Could you reproduce, from the records below, everything from the line with "Nuestros Socios (820, 1849)" down to the line with "[WhatsApp] (336, 332)", keeping both of those lines and changing nothing?

> [Material for this task]:
*** Begin section ***
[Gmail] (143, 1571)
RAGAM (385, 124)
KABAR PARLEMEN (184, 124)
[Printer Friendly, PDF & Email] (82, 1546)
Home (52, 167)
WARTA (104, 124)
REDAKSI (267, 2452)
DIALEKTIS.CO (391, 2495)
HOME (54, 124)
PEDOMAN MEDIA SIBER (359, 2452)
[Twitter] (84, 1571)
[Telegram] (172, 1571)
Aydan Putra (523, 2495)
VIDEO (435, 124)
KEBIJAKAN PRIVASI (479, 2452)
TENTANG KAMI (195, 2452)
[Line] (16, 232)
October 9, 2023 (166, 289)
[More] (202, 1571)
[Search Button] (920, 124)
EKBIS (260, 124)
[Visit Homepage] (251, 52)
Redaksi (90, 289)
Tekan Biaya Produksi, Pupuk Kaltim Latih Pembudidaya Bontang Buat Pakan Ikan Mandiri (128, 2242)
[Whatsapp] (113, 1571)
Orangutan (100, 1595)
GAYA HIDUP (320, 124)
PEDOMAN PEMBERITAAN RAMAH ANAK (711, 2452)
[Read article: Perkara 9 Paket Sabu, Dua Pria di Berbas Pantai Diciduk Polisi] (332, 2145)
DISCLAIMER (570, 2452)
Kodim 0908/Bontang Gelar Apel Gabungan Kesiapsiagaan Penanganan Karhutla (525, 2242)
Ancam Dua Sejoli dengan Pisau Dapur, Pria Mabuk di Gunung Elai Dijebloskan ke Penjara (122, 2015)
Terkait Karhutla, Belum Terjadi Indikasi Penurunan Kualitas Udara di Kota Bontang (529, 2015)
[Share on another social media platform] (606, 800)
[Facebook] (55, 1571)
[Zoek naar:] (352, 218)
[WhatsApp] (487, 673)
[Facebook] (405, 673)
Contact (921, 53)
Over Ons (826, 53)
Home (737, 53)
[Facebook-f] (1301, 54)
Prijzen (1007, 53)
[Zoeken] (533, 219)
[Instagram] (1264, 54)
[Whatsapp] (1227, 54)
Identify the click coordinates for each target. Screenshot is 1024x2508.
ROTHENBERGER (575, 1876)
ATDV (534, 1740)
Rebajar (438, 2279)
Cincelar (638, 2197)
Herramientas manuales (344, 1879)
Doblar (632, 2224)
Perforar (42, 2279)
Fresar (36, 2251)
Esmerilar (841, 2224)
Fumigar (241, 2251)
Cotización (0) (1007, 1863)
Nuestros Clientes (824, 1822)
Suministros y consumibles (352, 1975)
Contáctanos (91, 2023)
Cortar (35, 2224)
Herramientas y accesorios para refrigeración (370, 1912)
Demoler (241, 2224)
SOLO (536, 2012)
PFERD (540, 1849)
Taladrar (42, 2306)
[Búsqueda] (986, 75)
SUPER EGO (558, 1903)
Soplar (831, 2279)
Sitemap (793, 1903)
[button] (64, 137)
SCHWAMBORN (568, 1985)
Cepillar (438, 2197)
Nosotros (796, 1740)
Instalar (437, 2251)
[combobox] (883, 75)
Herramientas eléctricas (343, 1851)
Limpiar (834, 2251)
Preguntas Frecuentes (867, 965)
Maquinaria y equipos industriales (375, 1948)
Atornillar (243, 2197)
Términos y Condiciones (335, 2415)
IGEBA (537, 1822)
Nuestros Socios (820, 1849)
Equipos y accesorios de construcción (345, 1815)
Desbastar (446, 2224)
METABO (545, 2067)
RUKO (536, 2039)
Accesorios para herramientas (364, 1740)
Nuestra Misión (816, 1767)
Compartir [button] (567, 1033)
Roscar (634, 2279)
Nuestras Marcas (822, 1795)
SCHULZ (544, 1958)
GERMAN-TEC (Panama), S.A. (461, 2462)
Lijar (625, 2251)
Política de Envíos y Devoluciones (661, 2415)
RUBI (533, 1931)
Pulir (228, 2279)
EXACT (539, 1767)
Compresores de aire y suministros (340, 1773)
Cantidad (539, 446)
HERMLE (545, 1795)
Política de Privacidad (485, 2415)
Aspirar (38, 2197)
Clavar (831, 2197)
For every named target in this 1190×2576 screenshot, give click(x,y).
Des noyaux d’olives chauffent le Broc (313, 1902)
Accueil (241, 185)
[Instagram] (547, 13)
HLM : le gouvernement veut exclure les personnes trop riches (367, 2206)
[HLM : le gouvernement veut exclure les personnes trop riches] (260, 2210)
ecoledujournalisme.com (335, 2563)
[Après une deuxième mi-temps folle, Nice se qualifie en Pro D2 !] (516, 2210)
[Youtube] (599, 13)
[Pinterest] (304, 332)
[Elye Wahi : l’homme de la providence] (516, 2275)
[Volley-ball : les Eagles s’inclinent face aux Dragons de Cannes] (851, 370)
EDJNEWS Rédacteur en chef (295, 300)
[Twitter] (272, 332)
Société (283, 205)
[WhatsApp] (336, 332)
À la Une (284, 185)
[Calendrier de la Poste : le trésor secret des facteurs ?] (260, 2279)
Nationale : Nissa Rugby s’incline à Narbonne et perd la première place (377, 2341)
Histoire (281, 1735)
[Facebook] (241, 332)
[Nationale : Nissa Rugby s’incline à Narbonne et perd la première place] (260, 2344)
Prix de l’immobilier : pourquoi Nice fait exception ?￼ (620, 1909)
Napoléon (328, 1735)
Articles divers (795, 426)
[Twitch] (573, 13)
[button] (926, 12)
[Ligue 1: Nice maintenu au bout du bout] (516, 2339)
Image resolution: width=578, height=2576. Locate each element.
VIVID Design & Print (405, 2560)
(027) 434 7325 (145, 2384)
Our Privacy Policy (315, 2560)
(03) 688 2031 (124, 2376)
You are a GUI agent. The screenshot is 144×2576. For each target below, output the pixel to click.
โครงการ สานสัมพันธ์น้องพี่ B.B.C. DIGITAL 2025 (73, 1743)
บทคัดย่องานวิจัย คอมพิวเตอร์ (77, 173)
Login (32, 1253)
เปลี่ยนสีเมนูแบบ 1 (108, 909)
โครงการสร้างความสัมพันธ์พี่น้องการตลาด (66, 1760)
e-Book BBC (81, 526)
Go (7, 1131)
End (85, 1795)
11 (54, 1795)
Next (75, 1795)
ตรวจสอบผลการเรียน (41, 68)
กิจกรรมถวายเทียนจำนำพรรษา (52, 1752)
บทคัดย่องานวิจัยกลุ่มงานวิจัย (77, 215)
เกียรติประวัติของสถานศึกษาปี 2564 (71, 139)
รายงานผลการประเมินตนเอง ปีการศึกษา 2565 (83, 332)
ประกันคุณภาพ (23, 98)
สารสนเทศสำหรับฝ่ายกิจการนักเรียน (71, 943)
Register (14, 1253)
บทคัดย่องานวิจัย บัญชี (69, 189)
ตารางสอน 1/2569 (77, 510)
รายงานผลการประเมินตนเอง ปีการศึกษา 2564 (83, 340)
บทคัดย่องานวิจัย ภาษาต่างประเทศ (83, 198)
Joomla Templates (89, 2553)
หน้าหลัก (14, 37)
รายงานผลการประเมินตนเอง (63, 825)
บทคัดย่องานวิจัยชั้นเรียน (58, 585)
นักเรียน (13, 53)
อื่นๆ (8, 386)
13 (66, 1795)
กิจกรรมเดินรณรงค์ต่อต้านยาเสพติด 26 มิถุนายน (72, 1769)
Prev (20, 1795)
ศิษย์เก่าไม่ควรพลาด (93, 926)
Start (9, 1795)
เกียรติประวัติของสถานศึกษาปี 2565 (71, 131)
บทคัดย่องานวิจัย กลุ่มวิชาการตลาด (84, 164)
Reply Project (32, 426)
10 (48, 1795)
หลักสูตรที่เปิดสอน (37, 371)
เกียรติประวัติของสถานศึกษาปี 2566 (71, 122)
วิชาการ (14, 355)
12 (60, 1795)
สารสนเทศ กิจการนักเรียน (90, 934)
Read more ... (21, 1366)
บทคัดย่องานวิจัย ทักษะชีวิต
*** End section ***
> [Written reply]:
Nuestros Socios (820, 1849)
Equipos y accesorios de construcción (345, 1815)
Desbastar (446, 2224)
METABO (545, 2067)
RUKO (536, 2039)
Accesorios para herramientas (364, 1740)
Nuestra Misión (816, 1767)
Compartir [button] (567, 1033)
Roscar (634, 2279)
Nuestras Marcas (822, 1795)
SCHULZ (544, 1958)
GERMAN-TEC (Panama), S.A. (461, 2462)
Lijar (625, 2251)
Política de Envíos y Devoluciones (661, 2415)
RUBI (533, 1931)
Pulir (228, 2279)
EXACT (539, 1767)
Compresores de aire y suministros (340, 1773)
Cantidad (539, 446)
HERMLE (545, 1795)
Política de Privacidad (485, 2415)
Aspirar (38, 2197)
Clavar (831, 2197)
For every named target in this 1190×2576 screenshot, give click(x,y).
Des noyaux d’olives chauffent le Broc (313, 1902)
Accueil (241, 185)
[Instagram] (547, 13)
HLM : le gouvernement veut exclure les personnes trop riches (367, 2206)
[HLM : le gouvernement veut exclure les personnes trop riches] (260, 2210)
ecoledujournalisme.com (335, 2563)
[Après une deuxième mi-temps folle, Nice se qualifie en Pro D2 !] (516, 2210)
[Youtube] (599, 13)
[Pinterest] (304, 332)
[Elye Wahi : l’homme de la providence] (516, 2275)
[Volley-ball : les Eagles s’inclinent face aux Dragons de Cannes] (851, 370)
EDJNEWS Rédacteur en chef (295, 300)
[Twitter] (272, 332)
Société (283, 205)
[WhatsApp] (336, 332)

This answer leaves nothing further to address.